Exercise passage:
------------

TEXT = data.Field(tokenize='spacy')
LABEL = data.LabelField(dtype=torch.float)

train_data, test_data = datasets.IMDB.splits(TEXT, LABEL)

train_data, valid_data = train_data.split(random_state = random.seed(SEED))

In [19]:
print (train_data.examples[0].__dict__)

print ("Training data pts:", len(train_data.examples))
print ("Validation data pts:", len(valid_data.examples))
print ("Test data pts:", len(test_data.examples))

{'text': ['Did', 'they', 'use', 'their', 'entire', 'budget', 'paying', 'the', 'porno', 'stars', 'or', 'what?!?<br', '/><br', '/>Sound', 'effects', ',', 'background', 'music', 'and', 'the', 'editing', 'in', 'general', 'was', 'so', 'bad', 'you', "'d", 'think', 'some', '12-year', '-', 'old', 'wanna', '-', 'be', 'made', 'the', 'film.<br', '/><br', '/>Most', 'of', 'the', 'acting', 'was', 'good', 'considering', 'the', 'script', '...', 'the', '"', 'innocent', 'virgin', '"', 'played', 'her', 'part', 'really', 'well.<br', '/><br', '/>The', 'mutants', 'look', 'really', 'cool', 'and', 'this', 'actually', 'could', 'have', 'been', 'a', 'really', 'cool', 'flick', 'with', 'the', 'right', 'brain', 'behind', 'the', 'wheel', '...', 'but', ',', 'unfortunately', 'for', 'all', 'involved', ',', 'that', "'s", 'not', 'the', 'case.<br', '/><br', '/>Turn', 'Left', 'was', 'made', 'better', 'than', 'this', 'movie', 'and', 'those', 'guys', 'did', "n't", 'even', 'have', 'any', 'money', '!', '!', '!', 'Good', 'thing

Build the vocab and load the pre-trained word embeddings.



In [20]:
MAX_VOCAB_SIZE = 25_000

TEXT.build_vocab(train_data, max_size=MAX_VOCAB_SIZE, vectors = "glove.6B.100d", unk_init = torch.Tensor.normal_)

LABEL.build_vocab(train_data)

.vector_cache/glove.6B.zip: 862MB [12:52, 1.12MB/s]                           
100%|█████████▉| 398309/400000 [00:15<00:00, 26310.39it/s]

As before, we create the iterators.



In [0]:
BATCH_SIZE = 64
device = torch.device('cuda' if torch.cuda.is_available() else 'cpu')

train_iterator, valid_iterator, test_iterator = data.BucketIterator.splits(
    (train_data, valid_data, test_data), 
    batch_size = BATCH_SIZE, 
    device = device)

------------

Given records:
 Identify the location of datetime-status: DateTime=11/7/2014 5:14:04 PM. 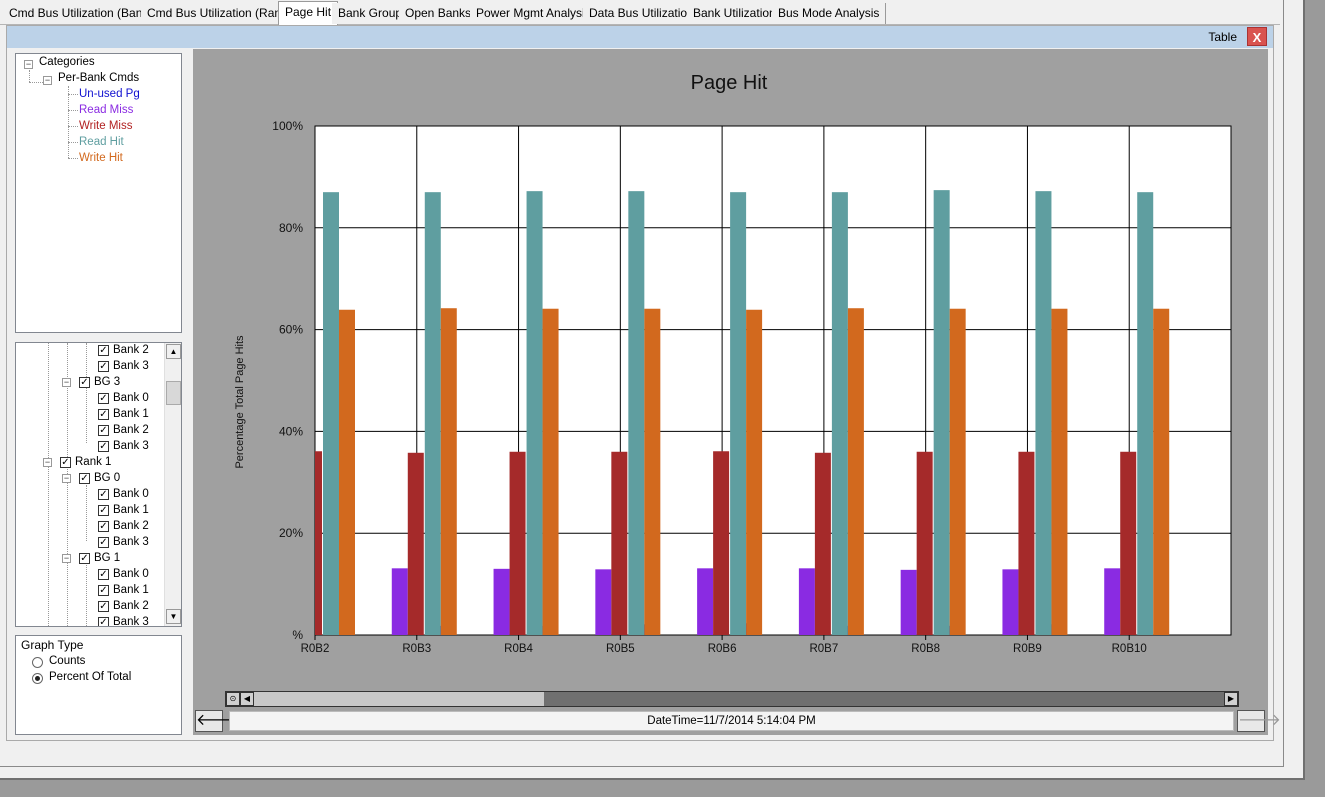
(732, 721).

------------

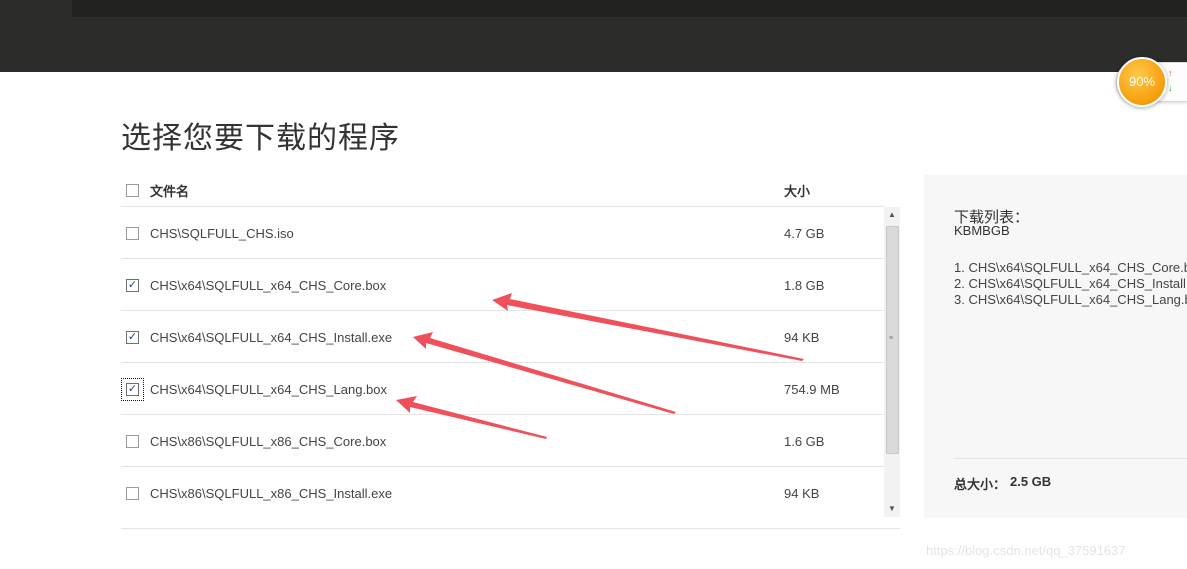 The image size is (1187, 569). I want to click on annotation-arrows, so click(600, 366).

------------

Problems and tasks:
1/ Translate into Spanish this sentence from the PyTorch notebook excerpt on IMDB data: "Build the vocab and load the pre-trained word embeddings."
2/ Write the next part of the PyTorch notebook excerpt on IMDB data, starting after the code that creates the iterators.

Answers for the tasks:
1/ Construye el vocabulario y carga los embeddings de palabras preentrenados.

2/
### Building the Model

The first major hurdle is visualizing how CNNs are used for text. Images are typically 2 dimensional (we'll ignore the fact that there is a third "colour" dimension for now) whereas text is 1 dimensional. However, we know that the first step in almost all of our previous tutorials (and pretty much all NLP pipelines) is converting the words into word embeddings. This is how we can visualize our words in 2 dimensions, each word along one axis and the elements of vectors aross the other dimension. Consider the 2 dimensional representation of the embedded sentence below:

The first major hurdle is visualizing how CNNs are used for text. Images are typically 2 dimensional (we'll ignore the fact that there is a third "colour" dimension for now) whereas text is 1 dimensional. However, we know that the first step in almost all of our previous tutorials (and pretty much all NLP pipelines) is converting the words into word embeddings. This is how we can visualize our words in 2 dimensions, each word along one axis and the elements of vectors aross the other dimension. Consider the 2 dimensional representation of the embedded sentence below:

![](https://nbviewer.jupyter.org/github/bentrevett/pytorch-sentiment-analysis/blob/master/assets/sentiment9.png)

We can then use a filter that is [n x emb_dim]. This will cover n sequential words entirely, as their width will be emb_dim dimensions. Consider the image below, with our word vectors are represented in green. Here we have 4 words with 5 dimensional embeddings, creating a [4x5] "image" tensor. A filter that covers two words at a time (i.e. bi-grams) will be [2x5] filter, shown in yellow, and each element of the filter with have a weight associated with it. The output of this filter (shown in red) will be a single real number that is the weighted sum of all elements covered by the filter.

![](https://nbviewer.jupyter.org/github/bentrevett/pytorch-sentiment-analysis/blob/master/assets/sentiment12.png)

The filter then moves "down" the image (or across the sentence) to cover the next bi-gram and another output (weighted sum) is calculated.

![](https://nbviewer.jupyter.org/github/bentrevett/pytorch-sentiment-analysis/blob/master/assets/sentiment13.png)

Finally, the filter moves down again and the final output for this filter is calculated.

![](https://nbviewer.jupyter.org/github/bentrevett/pytorch-sentiment-analysis/blob/master/assets/sentiment14.png)

In our case (and in the general case where the width of the filter equals the width of the "image"), our output will be a vector with number of elements equal to the height of the image (or lenth of the word) minus the height of the filter plus one, 4−2+1=3 in this case.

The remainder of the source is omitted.